Aku pun kembali memeluk wanita tua itu, lalu mengucapkan terima kasih. Setelah selesai menceritakan kisahku saat bayi, kedua keluarga mengganti topik pembicaraan tentang tujuan kedatangan mereka ke rumahku. Entah kenapa aku seolah-olah terhipnotis hingga menyetujui perjodohan dengan Mas Arfan.

“Terima kasih karena kamu akhirnya bersedia menikah denganku.” Mas Arfan menghampiriku yang lebih memilih duduk di teras depan rumah ketika kedua keluarga masih asyik berbincang.

“Sama-sama. Aku juga nggak tahu kenapa mengiyakan keinginan dan rencana orang tua kita.” Aku masih berpikir keras dengan jawaban yang kuberikan tadi.
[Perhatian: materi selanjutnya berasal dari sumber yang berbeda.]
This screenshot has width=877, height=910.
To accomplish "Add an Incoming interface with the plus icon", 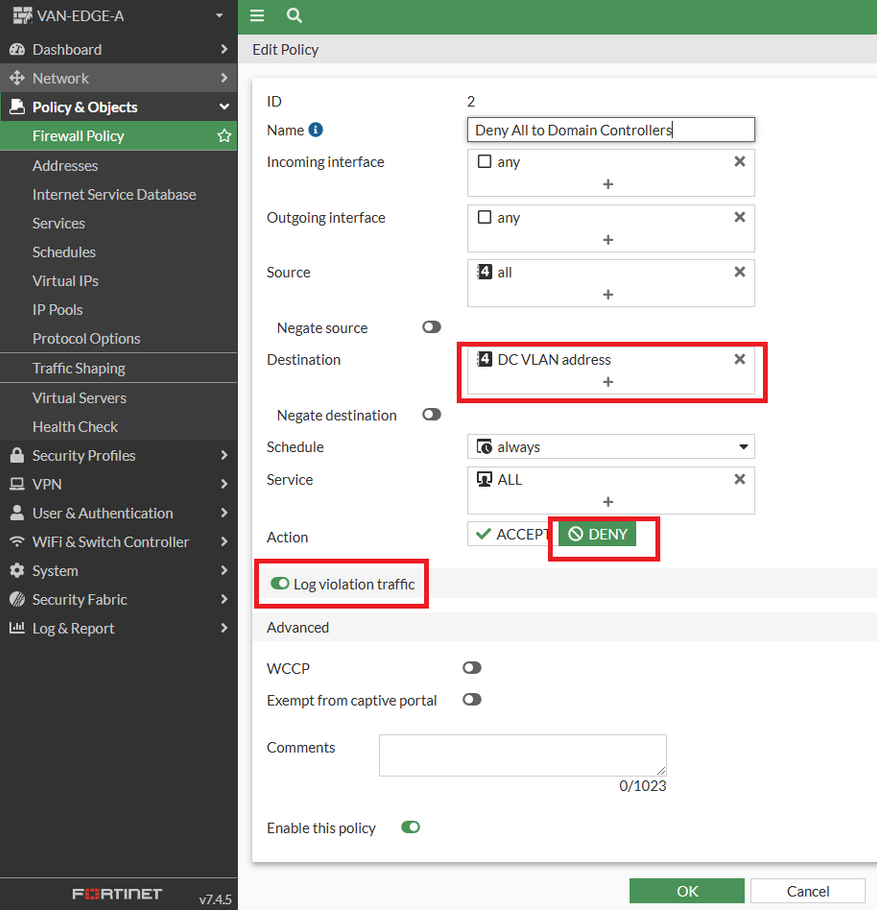I will 608,184.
“Allah yang telah membolak-balikkan hatimu, Dek. Dia tahu kalau aku tulus mencintaimu dan ingin bahagiain kamu.” What? Sekarang Mas Arfan memanggilku dengan sebutan ‘Dek’? Eh, tetapi wajar, sih, karena kenyataannya ia lebih tua dariku.

“Kita lihat aja nanti, Mas, seperti apa jalan takdir ini menuntunku. Aku serahkan semuanya kepada Yang Kuasa walaupun kenyataannya, aku harus menerima menikah dengan pemuda yang tidak aku cintai.”
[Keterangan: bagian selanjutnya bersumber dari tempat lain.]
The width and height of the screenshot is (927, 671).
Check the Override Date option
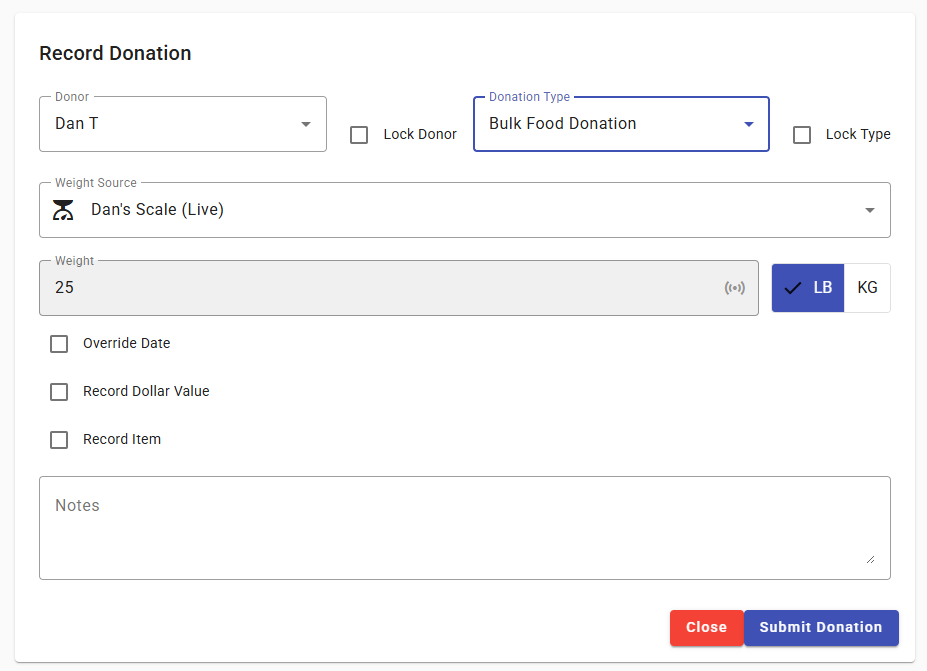click(x=59, y=344)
“Aku yakin, kamu hanya belum menyadari cinta itu. Aku tahu seperti apa dirimu terhadapku, Dek.” Ucapan Mas Arfan benar-benar sulit aku cerna.

“Aku nggak ngerti apa maksud kamu, Mas.”

“Terima kasih karena kamu memakai jepitan kuning ini.” Mas Arfan menyentuh jepitan kuning yang aku sematkan di rambutku.

Sejak aku tidak bertemu lagi dengan Mas Arfan waktu masa kecil kami, sejak itu juga aku sering menerima barang-barang kesukaanku. Namun, orang yang memberikannya sangat aku kenal walaupun ia bilang kalau pengirimnya adalah pengagum rahasiaku.

“Kenapa kamu tahu tentang jepitan ini, Mas?” tanyaku penasaran.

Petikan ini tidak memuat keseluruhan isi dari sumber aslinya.